The company is looking to lead the design, development, and operation of production-grade machine learning infrastructure at scale, architect robust pipelines, deploy and monitor ML models, and ensure reliability, reproducibility, and governance across their AI/ML ecosystem.
Requirements
- Strong programming skills (Python, Go, or Java) with deep expertise in building production systems
- Experience with cloud platforms (AWS, GCP, Azure) and container orchestration (Kubernetes, Docker)
- Proven experience in ML infrastructure: model serving (TensorFlow Serving, TorchServe, Triton), workflow orchestration (Airflow, Kubeflow, MLflow, Ray, Vertex AI, SageMaker)
- Hands-on experience with CI/CD pipelines, infrastructure-as-code (Terraform, Helm), and monitoring/observability tools (Prometheus, Grafana, ELK/EFK stack)
- Strong knowledge of data pipelines, feature stores, and streaming systems (Kafka, Spark, Flink)

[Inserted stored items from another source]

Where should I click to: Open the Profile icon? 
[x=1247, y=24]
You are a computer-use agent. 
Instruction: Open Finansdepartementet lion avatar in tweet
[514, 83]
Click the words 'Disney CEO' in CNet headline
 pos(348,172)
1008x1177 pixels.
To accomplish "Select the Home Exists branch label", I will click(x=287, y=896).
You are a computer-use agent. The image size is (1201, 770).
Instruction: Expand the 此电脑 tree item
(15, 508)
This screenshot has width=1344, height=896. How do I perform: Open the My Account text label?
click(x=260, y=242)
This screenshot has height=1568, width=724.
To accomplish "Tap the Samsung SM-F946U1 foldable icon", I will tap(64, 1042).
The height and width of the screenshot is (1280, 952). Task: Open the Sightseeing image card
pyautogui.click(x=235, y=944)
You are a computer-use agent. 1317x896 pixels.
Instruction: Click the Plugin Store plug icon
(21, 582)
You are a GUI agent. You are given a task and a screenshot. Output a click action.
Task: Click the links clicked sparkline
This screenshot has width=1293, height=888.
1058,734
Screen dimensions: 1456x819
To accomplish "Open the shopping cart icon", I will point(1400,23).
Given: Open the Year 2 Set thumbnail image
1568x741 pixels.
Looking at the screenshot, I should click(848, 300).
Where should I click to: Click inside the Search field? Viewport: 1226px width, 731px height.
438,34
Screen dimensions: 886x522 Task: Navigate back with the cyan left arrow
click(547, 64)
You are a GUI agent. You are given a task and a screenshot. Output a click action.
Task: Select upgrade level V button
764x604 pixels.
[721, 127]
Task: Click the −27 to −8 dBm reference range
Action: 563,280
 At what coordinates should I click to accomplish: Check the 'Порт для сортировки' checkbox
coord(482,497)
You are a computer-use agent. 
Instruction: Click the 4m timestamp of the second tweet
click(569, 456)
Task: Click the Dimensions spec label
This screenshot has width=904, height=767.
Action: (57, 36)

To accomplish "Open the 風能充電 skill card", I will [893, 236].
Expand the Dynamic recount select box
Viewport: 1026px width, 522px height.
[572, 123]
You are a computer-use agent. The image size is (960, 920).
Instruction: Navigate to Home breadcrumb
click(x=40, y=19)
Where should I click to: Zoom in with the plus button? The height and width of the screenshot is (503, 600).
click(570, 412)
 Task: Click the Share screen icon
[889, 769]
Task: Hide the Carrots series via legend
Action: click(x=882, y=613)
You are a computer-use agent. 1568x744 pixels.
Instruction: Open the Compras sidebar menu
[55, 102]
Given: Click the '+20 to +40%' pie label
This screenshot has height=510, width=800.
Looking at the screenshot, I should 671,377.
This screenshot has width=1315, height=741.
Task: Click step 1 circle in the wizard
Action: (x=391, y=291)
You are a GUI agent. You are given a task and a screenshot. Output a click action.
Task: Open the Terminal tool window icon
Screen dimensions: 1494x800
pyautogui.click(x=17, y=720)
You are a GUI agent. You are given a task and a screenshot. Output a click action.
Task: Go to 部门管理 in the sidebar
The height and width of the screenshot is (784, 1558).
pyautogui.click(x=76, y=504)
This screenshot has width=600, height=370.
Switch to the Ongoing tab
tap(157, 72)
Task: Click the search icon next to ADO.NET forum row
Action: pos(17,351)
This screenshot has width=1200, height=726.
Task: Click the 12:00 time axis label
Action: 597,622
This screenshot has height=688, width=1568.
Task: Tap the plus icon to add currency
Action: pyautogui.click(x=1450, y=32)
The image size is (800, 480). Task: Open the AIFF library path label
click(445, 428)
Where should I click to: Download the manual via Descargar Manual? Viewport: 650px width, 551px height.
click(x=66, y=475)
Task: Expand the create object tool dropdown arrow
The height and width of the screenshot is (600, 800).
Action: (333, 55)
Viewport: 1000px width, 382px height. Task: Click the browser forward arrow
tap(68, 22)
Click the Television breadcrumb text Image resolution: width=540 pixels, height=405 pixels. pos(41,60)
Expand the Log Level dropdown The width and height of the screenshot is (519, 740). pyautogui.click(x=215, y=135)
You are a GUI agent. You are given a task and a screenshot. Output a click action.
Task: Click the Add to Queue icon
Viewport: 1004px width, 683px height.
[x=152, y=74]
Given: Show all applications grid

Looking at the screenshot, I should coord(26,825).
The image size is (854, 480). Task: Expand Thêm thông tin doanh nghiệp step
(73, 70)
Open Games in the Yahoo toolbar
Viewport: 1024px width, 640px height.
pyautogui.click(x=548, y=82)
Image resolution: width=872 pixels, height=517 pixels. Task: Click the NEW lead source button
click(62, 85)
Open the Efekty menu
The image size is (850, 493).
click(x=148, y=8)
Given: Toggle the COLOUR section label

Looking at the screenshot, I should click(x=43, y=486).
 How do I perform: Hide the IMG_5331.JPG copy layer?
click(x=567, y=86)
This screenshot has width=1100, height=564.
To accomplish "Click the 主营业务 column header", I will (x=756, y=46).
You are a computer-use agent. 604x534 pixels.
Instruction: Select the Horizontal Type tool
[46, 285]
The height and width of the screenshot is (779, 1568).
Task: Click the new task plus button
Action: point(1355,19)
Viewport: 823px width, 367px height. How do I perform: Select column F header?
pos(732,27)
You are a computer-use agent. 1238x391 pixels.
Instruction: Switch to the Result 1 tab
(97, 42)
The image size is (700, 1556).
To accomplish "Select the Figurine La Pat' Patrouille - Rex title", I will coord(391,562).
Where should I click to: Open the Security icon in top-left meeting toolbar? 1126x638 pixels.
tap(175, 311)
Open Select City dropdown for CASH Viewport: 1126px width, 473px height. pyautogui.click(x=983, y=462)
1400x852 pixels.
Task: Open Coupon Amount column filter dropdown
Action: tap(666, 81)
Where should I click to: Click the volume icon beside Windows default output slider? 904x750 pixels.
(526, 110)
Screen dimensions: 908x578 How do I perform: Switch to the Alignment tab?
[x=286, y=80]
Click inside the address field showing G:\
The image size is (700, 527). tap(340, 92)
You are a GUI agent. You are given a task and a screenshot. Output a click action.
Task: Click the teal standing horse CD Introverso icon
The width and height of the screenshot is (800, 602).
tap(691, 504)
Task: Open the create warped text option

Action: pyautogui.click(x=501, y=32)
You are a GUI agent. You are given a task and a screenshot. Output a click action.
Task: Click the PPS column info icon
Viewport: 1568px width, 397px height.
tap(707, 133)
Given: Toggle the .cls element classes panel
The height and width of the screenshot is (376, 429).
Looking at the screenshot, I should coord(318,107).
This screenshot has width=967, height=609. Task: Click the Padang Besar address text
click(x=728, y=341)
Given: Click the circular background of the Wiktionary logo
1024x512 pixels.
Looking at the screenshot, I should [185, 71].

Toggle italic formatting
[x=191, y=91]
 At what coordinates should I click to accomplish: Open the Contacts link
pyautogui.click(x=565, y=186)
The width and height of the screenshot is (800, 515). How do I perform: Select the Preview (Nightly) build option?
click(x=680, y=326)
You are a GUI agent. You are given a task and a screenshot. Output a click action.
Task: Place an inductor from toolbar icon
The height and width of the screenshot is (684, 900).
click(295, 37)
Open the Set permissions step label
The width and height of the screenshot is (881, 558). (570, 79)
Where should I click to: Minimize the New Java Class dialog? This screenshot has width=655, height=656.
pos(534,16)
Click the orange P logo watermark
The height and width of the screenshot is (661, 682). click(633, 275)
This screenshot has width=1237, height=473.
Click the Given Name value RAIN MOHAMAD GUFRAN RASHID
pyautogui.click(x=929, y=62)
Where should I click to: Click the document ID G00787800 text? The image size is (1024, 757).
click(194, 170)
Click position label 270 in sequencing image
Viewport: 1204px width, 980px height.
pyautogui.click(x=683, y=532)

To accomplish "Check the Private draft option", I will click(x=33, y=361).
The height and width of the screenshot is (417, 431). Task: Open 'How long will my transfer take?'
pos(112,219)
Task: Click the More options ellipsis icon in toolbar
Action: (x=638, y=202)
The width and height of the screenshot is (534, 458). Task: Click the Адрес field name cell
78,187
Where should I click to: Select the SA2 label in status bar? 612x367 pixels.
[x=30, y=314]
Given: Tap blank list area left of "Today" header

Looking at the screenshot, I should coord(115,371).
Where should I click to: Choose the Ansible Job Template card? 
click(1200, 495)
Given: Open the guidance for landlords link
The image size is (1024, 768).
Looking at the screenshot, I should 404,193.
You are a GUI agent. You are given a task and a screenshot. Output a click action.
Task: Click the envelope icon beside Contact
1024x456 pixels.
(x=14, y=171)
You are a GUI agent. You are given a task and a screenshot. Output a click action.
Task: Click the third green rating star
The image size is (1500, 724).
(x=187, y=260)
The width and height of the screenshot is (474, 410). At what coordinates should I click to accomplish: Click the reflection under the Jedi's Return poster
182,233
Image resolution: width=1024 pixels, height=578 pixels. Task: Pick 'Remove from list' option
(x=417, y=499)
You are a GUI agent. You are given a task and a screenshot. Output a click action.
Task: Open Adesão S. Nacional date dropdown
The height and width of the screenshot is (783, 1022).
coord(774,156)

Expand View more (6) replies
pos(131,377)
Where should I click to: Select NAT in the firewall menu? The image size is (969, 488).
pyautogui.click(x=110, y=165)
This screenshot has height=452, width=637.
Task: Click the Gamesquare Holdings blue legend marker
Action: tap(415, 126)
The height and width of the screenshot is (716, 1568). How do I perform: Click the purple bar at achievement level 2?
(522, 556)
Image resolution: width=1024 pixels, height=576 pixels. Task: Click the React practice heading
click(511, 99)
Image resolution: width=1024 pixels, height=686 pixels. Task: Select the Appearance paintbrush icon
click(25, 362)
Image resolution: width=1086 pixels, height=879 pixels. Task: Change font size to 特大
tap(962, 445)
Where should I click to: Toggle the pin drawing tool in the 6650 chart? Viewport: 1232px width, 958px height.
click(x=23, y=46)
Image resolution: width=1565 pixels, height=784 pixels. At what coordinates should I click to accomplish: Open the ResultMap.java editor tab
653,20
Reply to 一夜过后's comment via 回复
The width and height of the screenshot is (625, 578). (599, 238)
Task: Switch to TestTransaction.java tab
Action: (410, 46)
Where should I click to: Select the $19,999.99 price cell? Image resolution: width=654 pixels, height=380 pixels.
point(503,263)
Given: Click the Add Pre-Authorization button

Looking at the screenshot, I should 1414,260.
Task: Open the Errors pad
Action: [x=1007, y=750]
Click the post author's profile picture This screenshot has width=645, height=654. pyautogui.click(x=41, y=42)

- Understanding of model monitoring, drift detection, retraining pipelines, and governance frameworks
Responsibilities
- Lead MLOps architecture: Design and implement scalable ML platforms, CI/CD pipelines, and deployment workflows across cloud and hybrid environments
- Operationalize ML models: Build automated systems for training, testing, deployment, monitoring, and rollback of ML models in production
- Ensure reliability and governance: Implement model versioning, reproducibility, auditing, and compliance best practices
- Drive observability & monitoring: Develop real-time monitoring, alerting, and logging solutions for ML services, ensuring performance, drift detection, and system health
- Champion automation & efficiency: Reduce friction between data science, engineering, and operations by introducing best practices for infrastructure-as-code, container orchestration, and continuous delivery
- Collaborate cross-functionally: Partner with ML engineers, data scientists, security teams, and product engineering to deliver robust, production-ready AI systems
- Lead innovation in MLOps: Evaluate and introduce new tools, frameworks, and practices that elevate the scalability, reliability, and security of ML operations
Other
- In office 3 days a week. Not a remote role.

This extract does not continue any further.